Output the whole listing below exactly, omitting the images.

-----

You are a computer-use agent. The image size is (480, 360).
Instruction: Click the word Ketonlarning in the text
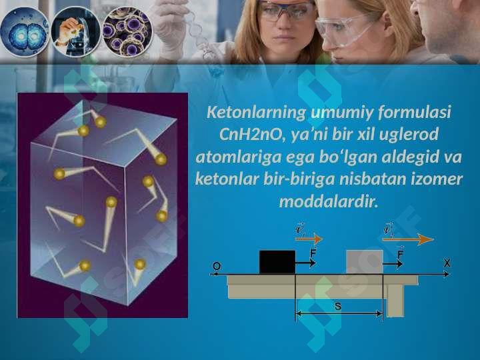click(x=256, y=113)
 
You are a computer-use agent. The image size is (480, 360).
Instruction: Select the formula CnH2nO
click(x=250, y=135)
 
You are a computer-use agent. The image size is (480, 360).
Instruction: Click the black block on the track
click(x=277, y=262)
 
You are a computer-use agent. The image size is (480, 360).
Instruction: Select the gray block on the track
click(x=364, y=262)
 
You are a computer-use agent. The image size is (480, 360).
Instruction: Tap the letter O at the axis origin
click(x=217, y=266)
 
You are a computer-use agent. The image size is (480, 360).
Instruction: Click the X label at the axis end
click(x=447, y=263)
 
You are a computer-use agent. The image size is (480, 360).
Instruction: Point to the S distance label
click(x=337, y=306)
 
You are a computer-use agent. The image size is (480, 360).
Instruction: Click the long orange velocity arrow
click(x=408, y=240)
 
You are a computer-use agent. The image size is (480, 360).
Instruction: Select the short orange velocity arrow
click(x=309, y=239)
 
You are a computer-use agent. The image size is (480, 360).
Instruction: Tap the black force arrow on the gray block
click(x=393, y=264)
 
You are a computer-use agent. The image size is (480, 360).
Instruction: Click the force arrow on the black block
click(x=305, y=263)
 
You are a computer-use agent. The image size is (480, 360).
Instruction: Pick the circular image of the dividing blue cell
click(x=25, y=33)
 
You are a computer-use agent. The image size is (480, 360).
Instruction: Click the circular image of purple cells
click(x=127, y=32)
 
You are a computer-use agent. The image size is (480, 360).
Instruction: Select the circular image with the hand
click(x=75, y=32)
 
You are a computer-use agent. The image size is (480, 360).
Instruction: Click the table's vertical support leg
click(x=395, y=301)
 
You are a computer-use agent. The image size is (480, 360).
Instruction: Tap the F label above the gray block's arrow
click(x=400, y=253)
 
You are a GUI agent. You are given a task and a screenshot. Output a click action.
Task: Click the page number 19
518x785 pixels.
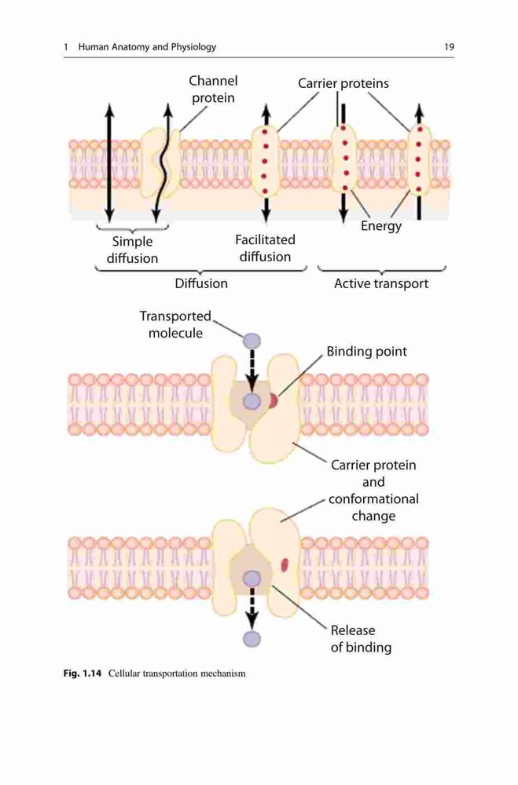pyautogui.click(x=449, y=47)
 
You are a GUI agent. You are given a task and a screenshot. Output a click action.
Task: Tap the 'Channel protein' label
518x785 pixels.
pyautogui.click(x=213, y=89)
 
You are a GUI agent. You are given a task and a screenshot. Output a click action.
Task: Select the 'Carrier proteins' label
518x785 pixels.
pyautogui.click(x=343, y=83)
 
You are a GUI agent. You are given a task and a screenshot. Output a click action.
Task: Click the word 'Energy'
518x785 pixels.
pyautogui.click(x=381, y=226)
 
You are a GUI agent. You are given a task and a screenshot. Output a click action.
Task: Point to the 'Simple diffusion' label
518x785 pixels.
pyautogui.click(x=132, y=250)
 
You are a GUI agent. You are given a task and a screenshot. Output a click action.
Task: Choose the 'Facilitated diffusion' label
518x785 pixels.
pyautogui.click(x=265, y=248)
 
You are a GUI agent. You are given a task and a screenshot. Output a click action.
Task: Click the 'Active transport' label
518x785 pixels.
pyautogui.click(x=381, y=284)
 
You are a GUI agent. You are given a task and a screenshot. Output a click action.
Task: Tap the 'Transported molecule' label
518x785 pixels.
pyautogui.click(x=175, y=324)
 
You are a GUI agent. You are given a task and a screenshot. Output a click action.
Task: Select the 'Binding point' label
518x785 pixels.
pyautogui.click(x=366, y=352)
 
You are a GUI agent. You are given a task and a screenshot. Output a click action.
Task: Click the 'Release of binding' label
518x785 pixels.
pyautogui.click(x=361, y=639)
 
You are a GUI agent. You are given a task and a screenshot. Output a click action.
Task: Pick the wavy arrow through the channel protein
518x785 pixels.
pyautogui.click(x=163, y=162)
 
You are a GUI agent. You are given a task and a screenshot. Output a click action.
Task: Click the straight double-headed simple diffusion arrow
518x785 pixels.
pyautogui.click(x=109, y=162)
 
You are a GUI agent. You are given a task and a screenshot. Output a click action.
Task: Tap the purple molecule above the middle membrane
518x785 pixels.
pyautogui.click(x=252, y=341)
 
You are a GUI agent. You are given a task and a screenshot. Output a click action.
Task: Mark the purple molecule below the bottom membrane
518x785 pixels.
pyautogui.click(x=252, y=639)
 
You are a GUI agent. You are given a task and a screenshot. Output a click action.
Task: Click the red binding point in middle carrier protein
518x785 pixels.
pyautogui.click(x=273, y=401)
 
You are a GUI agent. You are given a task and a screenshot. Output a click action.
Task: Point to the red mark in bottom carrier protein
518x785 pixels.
pyautogui.click(x=285, y=564)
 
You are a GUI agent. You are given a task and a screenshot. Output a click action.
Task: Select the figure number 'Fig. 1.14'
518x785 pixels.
pyautogui.click(x=83, y=674)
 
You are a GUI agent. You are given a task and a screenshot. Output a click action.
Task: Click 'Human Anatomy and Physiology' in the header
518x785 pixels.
pyautogui.click(x=147, y=47)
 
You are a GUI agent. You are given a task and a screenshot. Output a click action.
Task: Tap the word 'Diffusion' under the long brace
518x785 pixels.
pyautogui.click(x=201, y=284)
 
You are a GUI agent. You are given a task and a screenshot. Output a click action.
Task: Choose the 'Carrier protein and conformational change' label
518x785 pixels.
pyautogui.click(x=373, y=491)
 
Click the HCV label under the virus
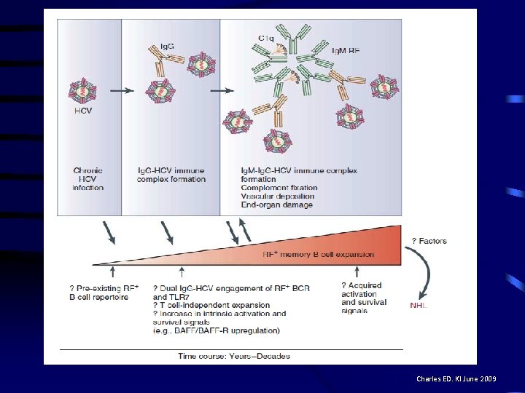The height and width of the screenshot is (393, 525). pyautogui.click(x=82, y=111)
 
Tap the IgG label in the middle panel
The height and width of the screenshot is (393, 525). pyautogui.click(x=167, y=47)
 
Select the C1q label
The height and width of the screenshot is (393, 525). pyautogui.click(x=266, y=38)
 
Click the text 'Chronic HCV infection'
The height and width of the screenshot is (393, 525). pyautogui.click(x=88, y=179)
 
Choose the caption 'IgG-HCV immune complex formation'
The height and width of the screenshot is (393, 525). pyautogui.click(x=171, y=175)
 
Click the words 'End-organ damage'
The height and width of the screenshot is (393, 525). pyautogui.click(x=277, y=205)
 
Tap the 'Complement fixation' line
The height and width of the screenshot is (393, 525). pyautogui.click(x=279, y=188)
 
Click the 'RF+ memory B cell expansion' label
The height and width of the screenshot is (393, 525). pyautogui.click(x=319, y=254)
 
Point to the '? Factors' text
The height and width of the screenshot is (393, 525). pyautogui.click(x=429, y=241)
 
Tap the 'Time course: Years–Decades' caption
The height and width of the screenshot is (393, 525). pyautogui.click(x=234, y=356)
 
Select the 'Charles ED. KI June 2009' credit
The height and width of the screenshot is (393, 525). pyautogui.click(x=457, y=379)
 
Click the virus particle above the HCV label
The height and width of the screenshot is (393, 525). pyautogui.click(x=82, y=90)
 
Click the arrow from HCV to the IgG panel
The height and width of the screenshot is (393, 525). pyautogui.click(x=125, y=90)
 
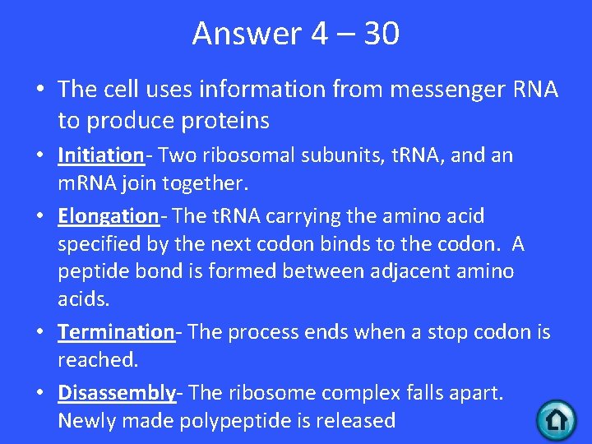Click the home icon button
click(556, 419)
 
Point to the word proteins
click(220, 121)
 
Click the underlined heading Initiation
click(100, 155)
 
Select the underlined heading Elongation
click(108, 216)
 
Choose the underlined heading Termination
click(116, 332)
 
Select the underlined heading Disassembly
click(117, 392)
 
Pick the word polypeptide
click(261, 421)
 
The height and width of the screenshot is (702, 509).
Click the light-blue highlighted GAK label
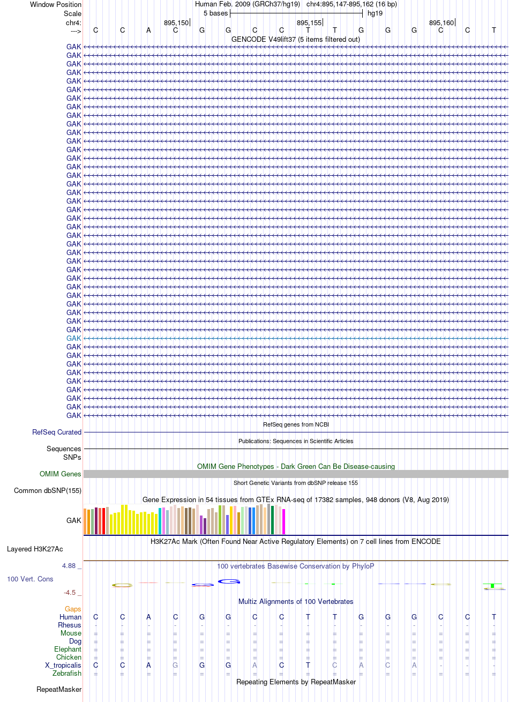(73, 338)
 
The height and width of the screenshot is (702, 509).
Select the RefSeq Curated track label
(57, 432)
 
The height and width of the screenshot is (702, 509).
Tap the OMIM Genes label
(60, 474)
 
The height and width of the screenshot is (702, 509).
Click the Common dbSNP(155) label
(48, 490)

-----

### Solution to this task
You are a computer-use agent. The image size is (480, 360).
Instruction: Click the word Ketonlarning in the text
click(x=256, y=113)
 
You are a computer-use agent. The image size is (480, 360).
Instruction: Select the formula CnH2nO
click(x=250, y=135)
 
You are a computer-use agent. The image size is (480, 360).
Instruction: Click the black block on the track
click(x=277, y=262)
 
You are a computer-use agent. The image size is (480, 360).
Instruction: Select the gray block on the track
click(x=364, y=262)
 
You are a computer-use agent. The image size is (480, 360).
Instruction: Tap the letter O at the axis origin
click(x=217, y=266)
 
You are a computer-use agent. The image size is (480, 360).
Instruction: Click the X label at the axis end
click(x=447, y=263)
 
You are a computer-use agent. The image size is (480, 360).
Instruction: Point to the S distance label
click(x=337, y=306)
 
You are a computer-use agent. The image size is (480, 360).
Instruction: Click the long orange velocity arrow
click(x=408, y=240)
 
You are a computer-use agent. The image size is (480, 360).
Instruction: Select the short orange velocity arrow
click(x=309, y=239)
 
You are a computer-use agent. The image size is (480, 360).
Instruction: Tap the black force arrow on the gray block
click(x=393, y=264)
 
You are a computer-use agent. The image size is (480, 360).
Instruction: Click the force arrow on the black block
click(x=305, y=263)
 
You are a computer-use agent. The image size is (480, 360).
Instruction: Pick the circular image of the dividing blue cell
click(x=25, y=33)
 
You are a computer-use agent. The image size is (480, 360).
Instruction: Click the circular image of purple cells
click(x=127, y=32)
 
You are a computer-use agent. The image size is (480, 360).
Instruction: Select the circular image with the hand
click(x=75, y=32)
 
You are a computer-use agent. The image size is (480, 360).
Instruction: Click the table's vertical support leg
click(x=395, y=301)
 
You are a computer-use agent. The image size is (480, 360).
Instruction: Tap the F label above the gray block's arrow
click(x=400, y=253)
 
You are a GUI agent. You are given a task and a screenshot. Output a click action.
Task: Click the page number 19
518x785 pixels.
pyautogui.click(x=449, y=47)
 
You are a GUI agent. You are given a task and a screenshot. Output a click action.
Task: Tap the 'Channel protein' label
518x785 pixels.
pyautogui.click(x=213, y=89)
 
You are a GUI agent. You are given a task and a screenshot. Output a click action.
Task: Select the 'Carrier proteins' label
518x785 pixels.
pyautogui.click(x=343, y=83)
 
You are a GUI agent. You are given a task and a screenshot. Output a click action.
Task: Click the word 'Energy'
518x785 pixels.
pyautogui.click(x=381, y=226)
 
You are a GUI agent. You are given a task and a screenshot. Output a click action.
Task: Point to the 'Simple diffusion' label
518x785 pixels.
pyautogui.click(x=132, y=250)
 
You are a GUI agent. You are given a task and a screenshot. Output a click action.
Task: Choose the 'Facilitated diffusion' label
518x785 pixels.
pyautogui.click(x=265, y=248)
 
You are a GUI agent. You are given a task and a screenshot. Output a click action.
Task: Click the 'Active transport' label
518x785 pixels.
pyautogui.click(x=381, y=284)
 
You are a GUI agent. You are given a task and a screenshot. Output a click action.
Task: Tap the 'Transported molecule' label
518x785 pixels.
pyautogui.click(x=175, y=324)
 
You are a GUI agent. You are given a task and a screenshot. Output a click action.
Task: Select the 'Binding point' label
518x785 pixels.
pyautogui.click(x=366, y=352)
 
You are a GUI agent. You are given a task and a screenshot. Output a click action.
Task: Click the 'Release of binding' label
518x785 pixels.
pyautogui.click(x=361, y=639)
 
You are a GUI agent. You are given a task and a screenshot. Output a click action.
Task: Pick the wavy arrow through the channel protein
518x785 pixels.
pyautogui.click(x=163, y=162)
 
You are a GUI agent. You are given a task and a screenshot. Output a click action.
Task: Click the straight double-headed simple diffusion arrow
518x785 pixels.
pyautogui.click(x=109, y=162)
 
You are a GUI agent. You are given a task and a screenshot. Output a click action.
Task: Tap the purple molecule above the middle membrane
518x785 pixels.
pyautogui.click(x=252, y=341)
 
You are a GUI agent. You are given a task and a screenshot. Output a click action.
Task: Mark the purple molecule below the bottom membrane
518x785 pixels.
pyautogui.click(x=252, y=639)
 
You are a GUI agent. You are given a task and a screenshot. Output a click action.
Task: Click the red binding point in middle carrier protein
518x785 pixels.
pyautogui.click(x=273, y=401)
 
You are a GUI agent. You are given a task and a screenshot. Output a click action.
Task: Point to the red mark in bottom carrier protein
518x785 pixels.
pyautogui.click(x=285, y=564)
 
You are a GUI agent. You are given a task and a screenshot. Output a click action.
Task: Select the figure number 'Fig. 1.14'
518x785 pixels.
pyautogui.click(x=83, y=674)
 
You are a GUI agent. You are given a task and a screenshot. Output a click action.
Task: Click 'Human Anatomy and Physiology' in the header
518x785 pixels.
pyautogui.click(x=147, y=47)
 
You are a GUI agent. You are given a task and a screenshot. Output a click action.
Task: Tap the word 'Diffusion' under the long brace
518x785 pixels.
pyautogui.click(x=201, y=284)
 
You are a GUI agent. You are given a task and a screenshot. Output a click action.
Task: Choose the 'Carrier protein and conformational change' label
518x785 pixels.
pyautogui.click(x=373, y=491)
 
Click the HCV label under the virus
The height and width of the screenshot is (393, 525). pyautogui.click(x=82, y=111)
 
Tap the IgG label in the middle panel
The height and width of the screenshot is (393, 525). pyautogui.click(x=167, y=47)
 
Select the C1q label
The height and width of the screenshot is (393, 525). pyautogui.click(x=266, y=38)
 
Click the text 'Chronic HCV infection'
The height and width of the screenshot is (393, 525). pyautogui.click(x=88, y=179)
 
Choose the caption 'IgG-HCV immune complex formation'
The height and width of the screenshot is (393, 525). pyautogui.click(x=171, y=175)
 
Click the words 'End-organ damage'
The height and width of the screenshot is (393, 525). pyautogui.click(x=277, y=205)
 
Tap the 'Complement fixation' line
The height and width of the screenshot is (393, 525). pyautogui.click(x=279, y=188)
 
Click the 'RF+ memory B cell expansion' label
The height and width of the screenshot is (393, 525). pyautogui.click(x=319, y=254)
 
Point to the '? Factors' text
The height and width of the screenshot is (393, 525). pyautogui.click(x=429, y=241)
 
Tap the 'Time course: Years–Decades' caption
The height and width of the screenshot is (393, 525). pyautogui.click(x=234, y=356)
 
Select the 'Charles ED. KI June 2009' credit
The height and width of the screenshot is (393, 525). pyautogui.click(x=457, y=379)
 
Click the virus particle above the HCV label
The height and width of the screenshot is (393, 525). pyautogui.click(x=82, y=90)
 
Click the arrow from HCV to the IgG panel
The height and width of the screenshot is (393, 525). pyautogui.click(x=125, y=90)
 
Click the home icon button
click(556, 419)
 
Point to the word proteins
click(220, 121)
 
Click the underlined heading Initiation
click(100, 155)
 
Select the underlined heading Elongation
click(108, 216)
 
Choose the underlined heading Termination
click(116, 332)
 
Select the underlined heading Disassembly
click(117, 392)
 
Pick the word polypeptide
click(261, 421)
 
The height and width of the screenshot is (702, 509).
Click the light-blue highlighted GAK label
(73, 338)
 
The height and width of the screenshot is (702, 509).
Select the RefSeq Curated track label
(57, 432)
 
The height and width of the screenshot is (702, 509).
Tap the OMIM Genes label
(60, 474)
 
The height and width of the screenshot is (702, 509).
Click the Common dbSNP(155) label
(48, 490)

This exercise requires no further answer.